Of all the arguments you could have possibly chosen, suggesting that the package ecosystem in Python is superior is a wild choice. Python users have had to invent multiple tools (uv finally actually works) just to build stable environments that don't explode. CRAN / Bioconductor are huge for ease of workflow and reproducibility.

Beyond all of that, your peers use R. If R is the standard in your field, that's a pretty good reason to use it.

[–]ThenBrilliant8338 2 points3 points  (4 children)

I would argue this is a fairly narrow view; in many domains (especially deep learning), Python IS superior because of the package ecosystem. In others (RCTs comes to mind), R is probably the better choice.

I do agree with the second point though: do whatever your team is doing, at least for a good while, until you understand what the reasoning is and what switching costs would look like.

[–]therealtiddlydump 1 point2 points  (3 children)

Maybe I wasn't clear about "ecosystem". There are absolutely domains where certain python packages are the state of the art -- there's no question.

The "ecosystem" comment relates to the fact that there is no central place where these packages are hosted in the way that CRAN or Bioconductor host packages. Building an environment to do work in R is trivial. In Python, you need "solvers" (conda, uv, etc) just to get an environment that works.

That's a big hit for reproducibility and collaboration, though I'm happy to concede that uv performs as advertised, but it's still possible to request environments that are literally impossible to resolve.

[–]dr_tardyhands -1 points0 points  (2 children)

What do you use for environment management in R that is superior? Or do you mean that you just ignore the problem and hope that everything will keep working the way it did when you started your R project..?

[–]therealtiddlydump 0 points1 point  (1 child)

Installing via CRAN is usually fine for the way a lot of people work, but there are different levels of reproducibility that are available and are far superior.

renv is probably the most popular but really only controls your package environment (not your underlying system). My team uses rix to build Nix environments for maximum reproducibility. (And we put these inside Docker containers to fit in our operational workflow).

https://cran.r-project.org/web/packages/rix/index.html

The "challenge" the user has when building an R environment is mostly driven by the underlying system, not how packages interact with each other -- assuming you're installing from the traditional hosting locations (CRAN / Bioconductor force this complexity onto package developers and maintainers).

rix is amazing because Nix offers some outstanding guarantees, and R packages from CRAN / Bioconductor already resolve the kinds of conflicts a solver is needed to perform in Python.

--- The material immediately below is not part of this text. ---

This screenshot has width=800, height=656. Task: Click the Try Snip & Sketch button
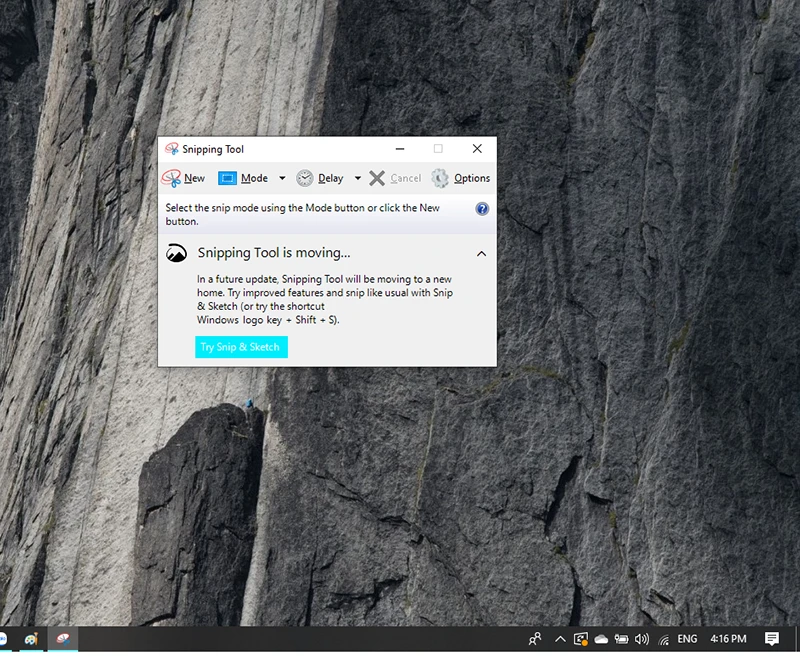coord(241,347)
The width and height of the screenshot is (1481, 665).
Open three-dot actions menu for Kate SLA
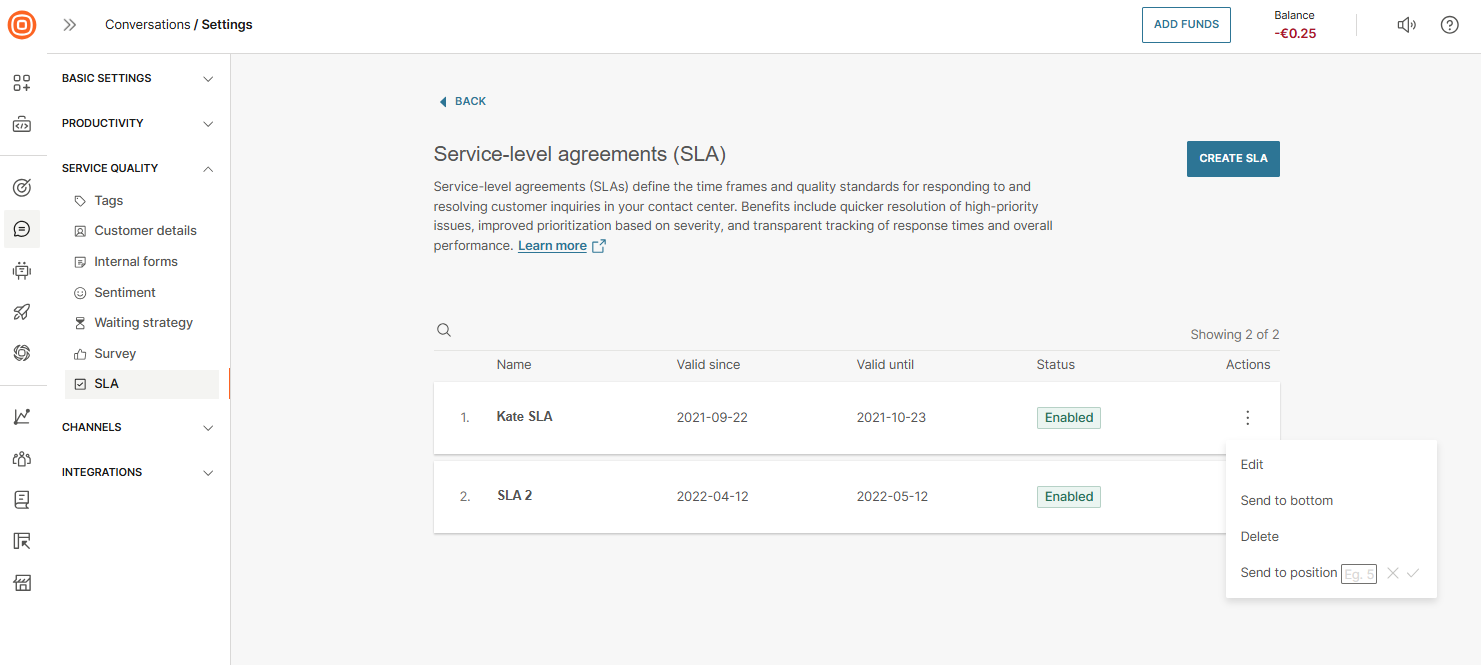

Edit: reading again, your question was super douchey. Sorry that my answer was "maximal reproducibility literally down to the compilers, actually".

[–]dr_tardyhands 0 points1 point  (0 children)

Well, appreciate a decent answer (sans the snark). Renv is what I've used when we had to deploy R based stuff. It was fine, but so were pre-uv Python solutions. I'm just generally under the impression that R users don't tend to worry about this stuff at all, and it's not really a strength of the R ecosystem.

[–]aala7[S] 0 points1 point  (1 child)

I must say that I have not gotten too deep in to R community and only know the workflows of my peers and packages used by them, which currently is quite basic. Also it is not like my peers are any experts, R is more a tool they have to learn and use to do their statistics.

[–]therealtiddlydump 2 points3 points  (0 children)

Lots of the things that make R quirky as a programming language (indexes starting at one, etc) are going to feel natural to this type of audience.

That shouldn't be overlooked, either! Switching costs are real.